Jenny Ming (born 1955) is a retail fashion industry executive who served as the president and chief executive officer of Charlotte Russe Holding Inc. from 2009 to 2019. From 1999 to 2006, Ming was president of Old Navy, a $6.7 billion business segment of Gap Inc., where she oversaw all aspects of Old Navy and its 900 retail clothing stores in the United States and Canada.

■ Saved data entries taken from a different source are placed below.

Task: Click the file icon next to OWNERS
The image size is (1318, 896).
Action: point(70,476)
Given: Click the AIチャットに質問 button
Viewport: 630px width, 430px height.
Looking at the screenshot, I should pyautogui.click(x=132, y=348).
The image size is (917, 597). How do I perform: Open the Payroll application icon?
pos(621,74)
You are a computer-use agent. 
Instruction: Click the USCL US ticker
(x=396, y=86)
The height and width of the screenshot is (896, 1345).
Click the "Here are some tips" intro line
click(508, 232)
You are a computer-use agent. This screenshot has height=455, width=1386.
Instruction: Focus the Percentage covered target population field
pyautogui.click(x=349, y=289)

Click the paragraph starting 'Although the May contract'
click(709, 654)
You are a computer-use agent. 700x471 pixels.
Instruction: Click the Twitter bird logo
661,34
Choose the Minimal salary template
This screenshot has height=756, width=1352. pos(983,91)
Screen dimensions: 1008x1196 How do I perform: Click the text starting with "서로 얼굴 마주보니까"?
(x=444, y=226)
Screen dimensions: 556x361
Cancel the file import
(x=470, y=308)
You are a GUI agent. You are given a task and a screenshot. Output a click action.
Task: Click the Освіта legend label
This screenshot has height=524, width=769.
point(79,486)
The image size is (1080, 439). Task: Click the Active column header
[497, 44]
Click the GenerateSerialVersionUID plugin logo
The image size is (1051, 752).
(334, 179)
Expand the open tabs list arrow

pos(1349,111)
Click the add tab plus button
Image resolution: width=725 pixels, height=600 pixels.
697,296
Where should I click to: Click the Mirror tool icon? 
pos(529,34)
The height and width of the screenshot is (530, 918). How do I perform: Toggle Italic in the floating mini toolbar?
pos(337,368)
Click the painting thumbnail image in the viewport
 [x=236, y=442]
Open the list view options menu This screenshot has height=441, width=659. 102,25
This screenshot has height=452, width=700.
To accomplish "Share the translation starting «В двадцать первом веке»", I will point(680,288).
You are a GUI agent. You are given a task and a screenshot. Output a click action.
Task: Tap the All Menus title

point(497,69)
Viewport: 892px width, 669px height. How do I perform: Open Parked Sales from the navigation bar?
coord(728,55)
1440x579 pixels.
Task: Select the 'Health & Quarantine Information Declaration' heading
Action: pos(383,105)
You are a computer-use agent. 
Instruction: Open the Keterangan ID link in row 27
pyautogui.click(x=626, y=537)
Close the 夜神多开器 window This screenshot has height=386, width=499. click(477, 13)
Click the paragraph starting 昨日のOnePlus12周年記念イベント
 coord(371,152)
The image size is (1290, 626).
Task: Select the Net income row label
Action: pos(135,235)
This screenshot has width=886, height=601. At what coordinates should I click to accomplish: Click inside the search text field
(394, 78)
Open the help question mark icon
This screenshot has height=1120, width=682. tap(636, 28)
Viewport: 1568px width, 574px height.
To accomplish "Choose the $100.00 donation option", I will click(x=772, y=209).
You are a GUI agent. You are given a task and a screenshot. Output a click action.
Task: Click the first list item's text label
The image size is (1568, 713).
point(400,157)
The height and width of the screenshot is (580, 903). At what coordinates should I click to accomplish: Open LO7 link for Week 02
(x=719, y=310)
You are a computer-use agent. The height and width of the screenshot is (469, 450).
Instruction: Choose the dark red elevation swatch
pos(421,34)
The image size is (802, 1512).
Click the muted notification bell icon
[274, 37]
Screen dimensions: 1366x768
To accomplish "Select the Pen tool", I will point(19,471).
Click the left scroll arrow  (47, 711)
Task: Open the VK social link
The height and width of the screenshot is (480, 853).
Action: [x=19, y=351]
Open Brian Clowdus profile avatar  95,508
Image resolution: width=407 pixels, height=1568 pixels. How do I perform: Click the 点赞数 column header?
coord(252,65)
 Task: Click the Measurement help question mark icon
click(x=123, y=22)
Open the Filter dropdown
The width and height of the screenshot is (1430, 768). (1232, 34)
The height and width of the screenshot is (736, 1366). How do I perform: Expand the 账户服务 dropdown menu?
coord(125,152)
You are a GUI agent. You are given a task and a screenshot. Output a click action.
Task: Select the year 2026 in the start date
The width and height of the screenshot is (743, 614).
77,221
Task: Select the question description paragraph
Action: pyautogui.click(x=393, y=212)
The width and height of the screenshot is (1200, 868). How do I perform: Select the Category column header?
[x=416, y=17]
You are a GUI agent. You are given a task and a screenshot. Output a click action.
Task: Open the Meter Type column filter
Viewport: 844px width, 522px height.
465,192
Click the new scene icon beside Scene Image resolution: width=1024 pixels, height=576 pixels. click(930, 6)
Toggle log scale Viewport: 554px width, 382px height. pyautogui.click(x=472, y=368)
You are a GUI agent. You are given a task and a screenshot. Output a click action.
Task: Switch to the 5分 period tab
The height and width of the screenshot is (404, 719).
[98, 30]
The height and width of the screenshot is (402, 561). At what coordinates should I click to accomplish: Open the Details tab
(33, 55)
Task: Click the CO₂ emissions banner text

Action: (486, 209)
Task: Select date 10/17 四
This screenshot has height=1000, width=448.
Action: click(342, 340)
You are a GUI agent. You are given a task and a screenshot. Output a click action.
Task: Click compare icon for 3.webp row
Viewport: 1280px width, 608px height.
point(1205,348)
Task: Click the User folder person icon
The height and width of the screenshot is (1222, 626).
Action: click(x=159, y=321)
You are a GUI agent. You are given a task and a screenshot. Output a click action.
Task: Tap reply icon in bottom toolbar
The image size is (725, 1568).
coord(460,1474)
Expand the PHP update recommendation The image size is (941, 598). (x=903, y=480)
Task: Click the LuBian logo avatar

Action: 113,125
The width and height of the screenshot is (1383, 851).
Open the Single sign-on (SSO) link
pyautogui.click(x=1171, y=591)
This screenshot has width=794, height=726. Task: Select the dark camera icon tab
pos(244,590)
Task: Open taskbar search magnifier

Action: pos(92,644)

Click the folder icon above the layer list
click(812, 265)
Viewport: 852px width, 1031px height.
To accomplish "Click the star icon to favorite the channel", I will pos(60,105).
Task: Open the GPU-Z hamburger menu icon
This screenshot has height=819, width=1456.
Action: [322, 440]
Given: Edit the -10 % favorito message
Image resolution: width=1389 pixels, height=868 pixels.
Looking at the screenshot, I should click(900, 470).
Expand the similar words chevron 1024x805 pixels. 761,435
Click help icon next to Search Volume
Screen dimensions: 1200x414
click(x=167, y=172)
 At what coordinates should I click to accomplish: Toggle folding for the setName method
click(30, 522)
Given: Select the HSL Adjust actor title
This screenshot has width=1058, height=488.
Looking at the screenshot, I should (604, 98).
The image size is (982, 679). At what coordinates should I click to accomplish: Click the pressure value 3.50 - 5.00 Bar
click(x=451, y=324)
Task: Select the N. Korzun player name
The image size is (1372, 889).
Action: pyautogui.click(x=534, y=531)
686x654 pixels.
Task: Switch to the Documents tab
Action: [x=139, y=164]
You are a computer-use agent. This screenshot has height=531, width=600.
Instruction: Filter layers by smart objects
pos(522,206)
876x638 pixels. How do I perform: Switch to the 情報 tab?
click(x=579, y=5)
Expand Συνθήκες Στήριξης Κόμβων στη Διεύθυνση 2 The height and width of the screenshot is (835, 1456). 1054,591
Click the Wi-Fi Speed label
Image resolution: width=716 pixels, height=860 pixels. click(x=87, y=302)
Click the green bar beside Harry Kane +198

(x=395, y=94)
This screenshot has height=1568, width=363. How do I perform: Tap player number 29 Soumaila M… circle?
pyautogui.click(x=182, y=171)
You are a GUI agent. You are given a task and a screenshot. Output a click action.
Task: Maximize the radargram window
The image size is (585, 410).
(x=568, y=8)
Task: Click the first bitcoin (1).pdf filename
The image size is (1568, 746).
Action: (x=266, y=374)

== Early life and education ==
Ming was born in China and raised in San Francisco. In middle school, she took an interest in home economics and intended to major in it in college. However, her school soon canceled the program. After starting to take merchandising, marketing, and fashion design classes, in 1978, she earned a Bachelor of Arts in clothing merchandising with a minor in marketing from San José State University. In May 2012, Ming delivered the keynote address at San José State University's spring commencement ceremony and received an honorary doctor of humane letters from the university.

== Career ==
Ming's career began in management at a Mervyn's department store before she was personally recruited by Gap CEO Mickey Drexler in 1986. Ming joined the San Francisco-based retailer as a buyer, and quickly worked her way up through the Gap management ranks, becoming a vice president after three years on the job.

In 1994, Drexler assigned Ming to a new executive team that would oversee a planned Gap spin-off, to be called Old Navy. In 1996, Ming became executive vice president of merchandising for the chain and was named president in March 1999.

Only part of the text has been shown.